Within TBMQ, all client subscriptions are consumed from a Kafka topic and stored in a Trie data structure in the memory. The Trie organizes the topic filters hierarchically, with each node representing a level in the topic filter.

When a PUBLISH message is read from Kafka, the broker needs to identify all clients with relevant subscriptions for the topic name of the published message to ensure they receive the message. The Trie data structure enables efficient retrieval of client subscriptions based on the topic name. Once the relevant subscriptions are identified, a copy of the message is forwarded to each respective client.

This approach ensures high-performance message processing as it allows for quick and precise determination of the clients that need to receive a specific message. However, it is worth noting that this method requires increased memory consumption by the broker due to the storage of the Trie data structure.

For more detailed information on the Trie data structure, you can refer to the provided link.

Actor system

TBMQ utilizes an Actor System as the underlying mechanism for implementing actors responsible for handling MQTT clients. The adoption of the Actor model enables efficient and concurrent processing of messages received from clients, thereby ensuring high-performance operation.

The broker employs its own custom implementation of an Actor System, specifically tailored to meet the requirements of TBMQ. Within this system, two distinct types of actors are present:

  • Client Actors: for every connected MQTT client, a corresponding Client actor is created. These actors are responsible for processing the main message types, such as CONNECT, SUBSCRIBE, UNSUBSCRIBE, PUBLISH, and others. The Client actors handle the interactions with the MQTT clients and facilitate the execution of the associated message operations.
  • Persisted Device Actors: in addition to the Client actors, an extra Persisted Device actor is created for all DEVICE clients that are categorized as persistent. These actors are specifically designated to manage the persistence-related operations and handle the storage and retrieval of messages for persistent DEVICE clients.

By utilizing the Actor System and employing different types of actors, TBMQ achieves efficient and concurrent processing of messages, ensuring optimal performance and responsiveness in handling client interactions.

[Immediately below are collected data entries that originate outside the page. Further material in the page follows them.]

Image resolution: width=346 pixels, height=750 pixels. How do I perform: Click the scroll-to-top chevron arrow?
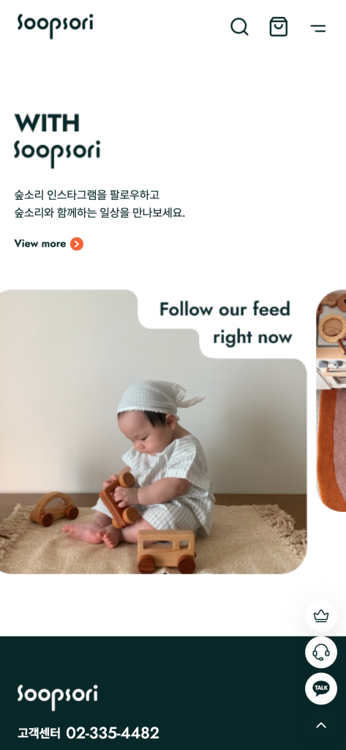coord(321,725)
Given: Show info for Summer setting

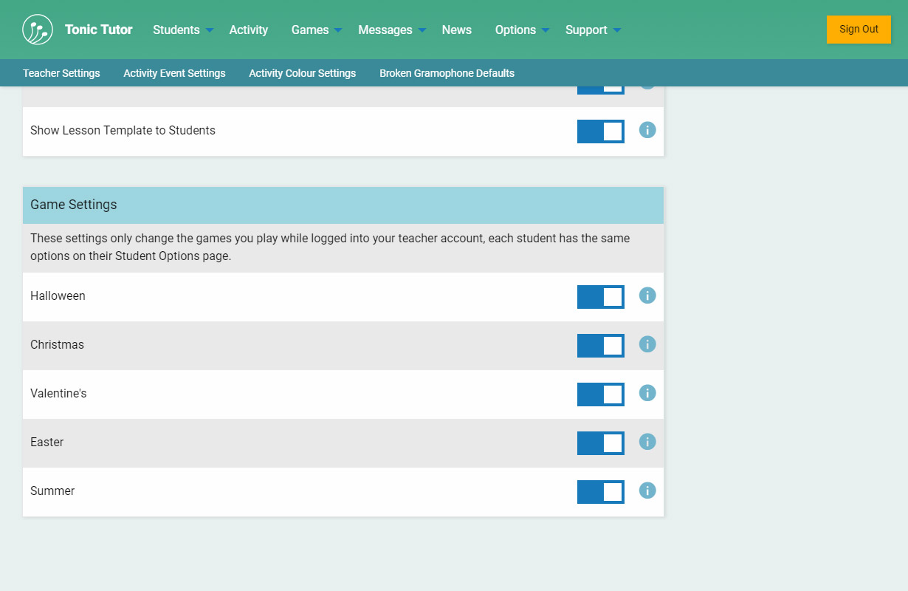Looking at the screenshot, I should [x=647, y=491].
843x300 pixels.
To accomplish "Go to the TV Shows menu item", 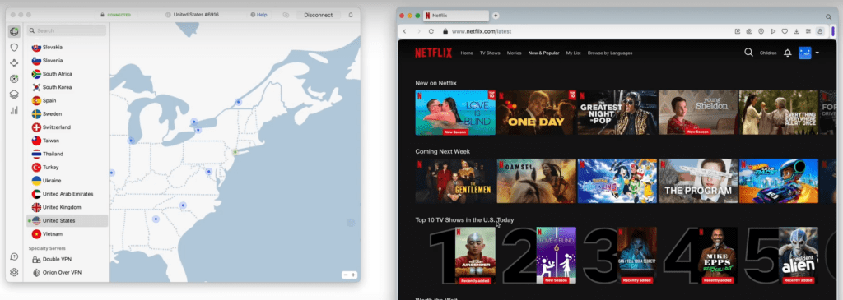I will click(x=490, y=53).
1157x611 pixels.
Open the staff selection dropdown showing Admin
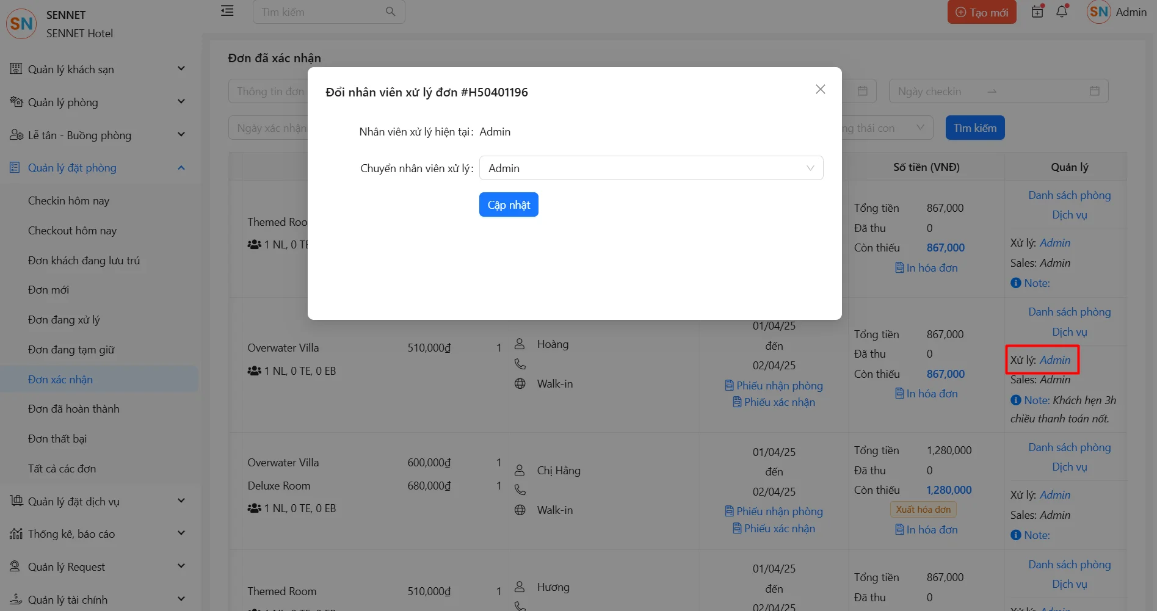point(651,168)
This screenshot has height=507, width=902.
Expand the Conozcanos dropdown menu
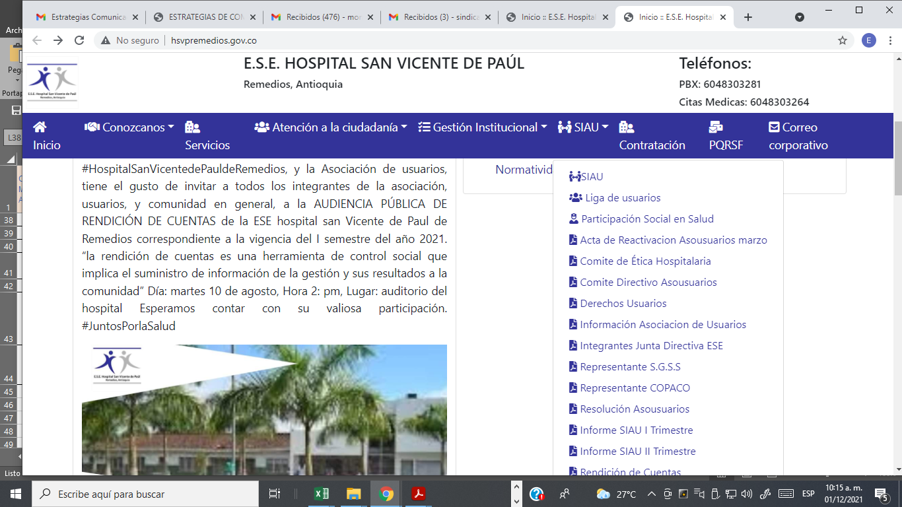(x=129, y=127)
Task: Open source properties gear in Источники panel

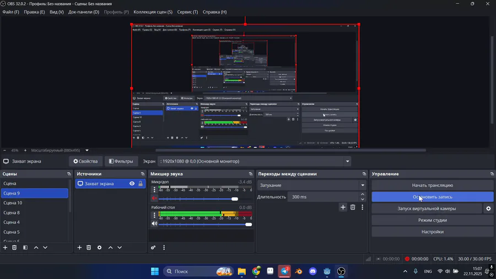Action: coord(99,248)
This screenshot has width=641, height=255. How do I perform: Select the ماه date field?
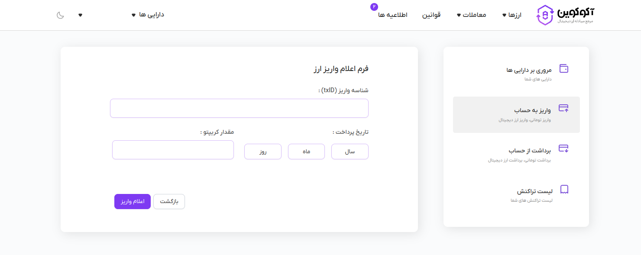pos(306,152)
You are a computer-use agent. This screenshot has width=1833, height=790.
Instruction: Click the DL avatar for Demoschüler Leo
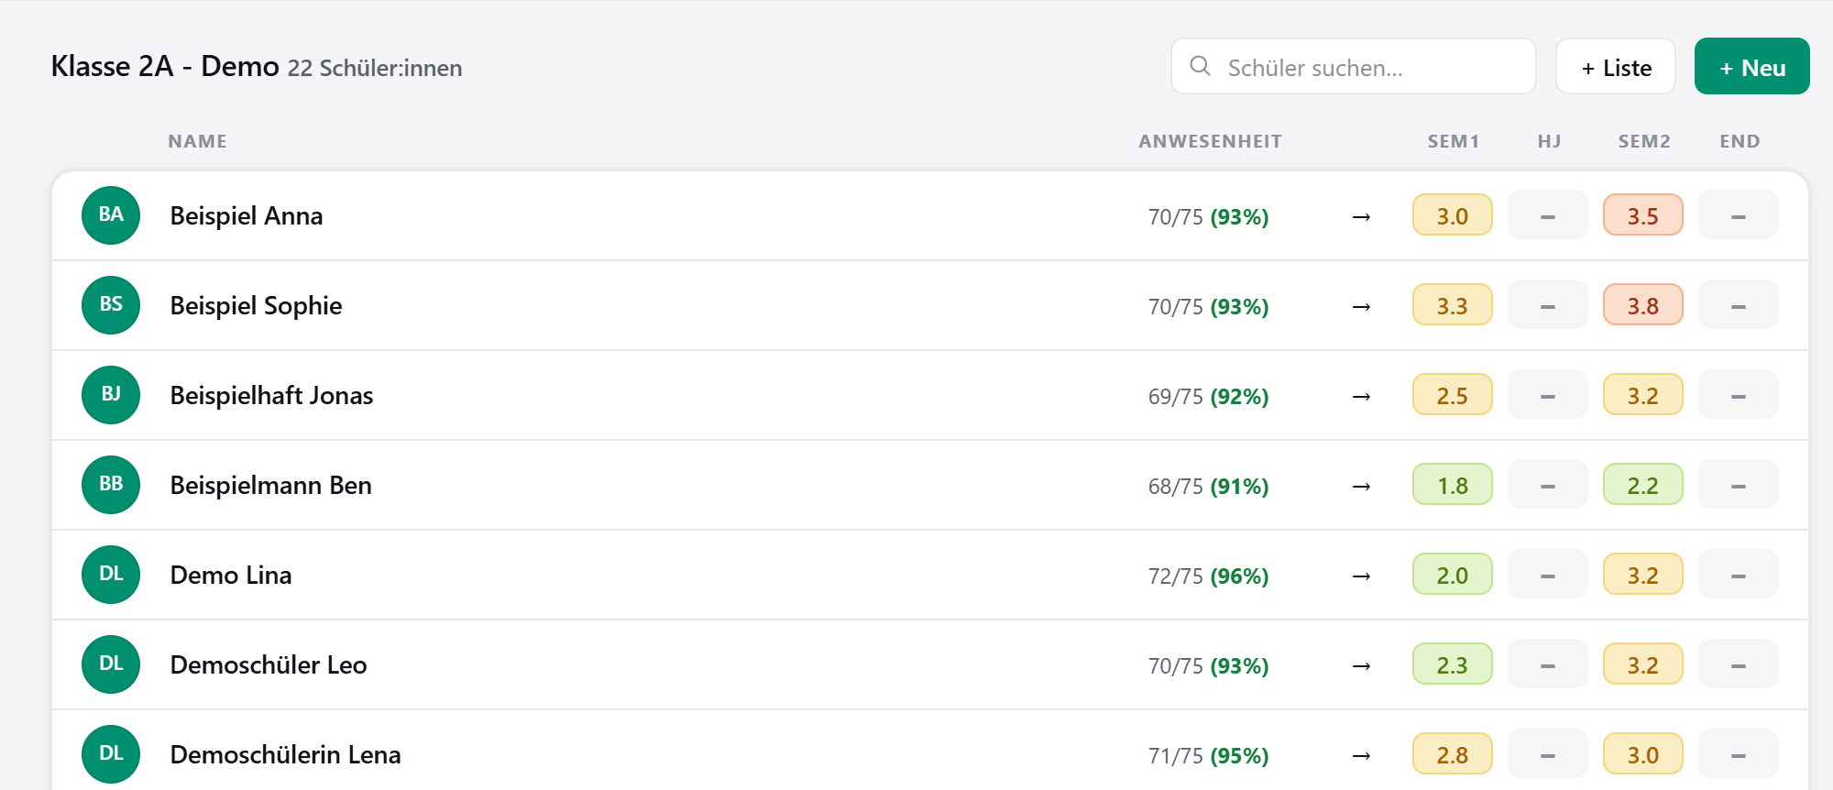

For further insights into the Actor model, you can refer to the provided link.

Standalone vs cluster mode

TBMQ is designed to be horizontally scalable, allowing for the addition of new broker nodes to the cluster automatically. All nodes within the cluster are identical and share the overall load, ensuring a balanced distribution of client connections and message processing.

The design of the broker eliminates the need for “master” or “coordinator” processes, as there is no hierarchy or central node responsible for managing the others. This decentralized approach removes the presence of a single point of failure, enhancing the system’s overall robustness and fault tolerance.

To handle client connection requests, a load balancer of your choice can be employed. The load balancer distributes incoming client connections across all available TBMQ nodes, evenly distributing the workload and maximizing resource utilization.

In the event that a client loses its connection with a specific broker node (e.g., due to node shutdown, removal, or failure), it can easily reconnect to any other healthy node within the cluster. This seamless reconnection capability ensures continuous operation and uninterrupted service for connected clients, as they can establish connections with any available node in the cluster.

By leveraging horizontal scalability, load balancing, and automatic discovery of new nodes, TBMQ provides a highly scalable and resilient architecture for handling MQTT communication in large-scale deployments.

Programming languages

The back-end of TBMQ is implemented in Java 17. The front-end of ThingsBoard is developed as a SPA using the Angular 11 framework.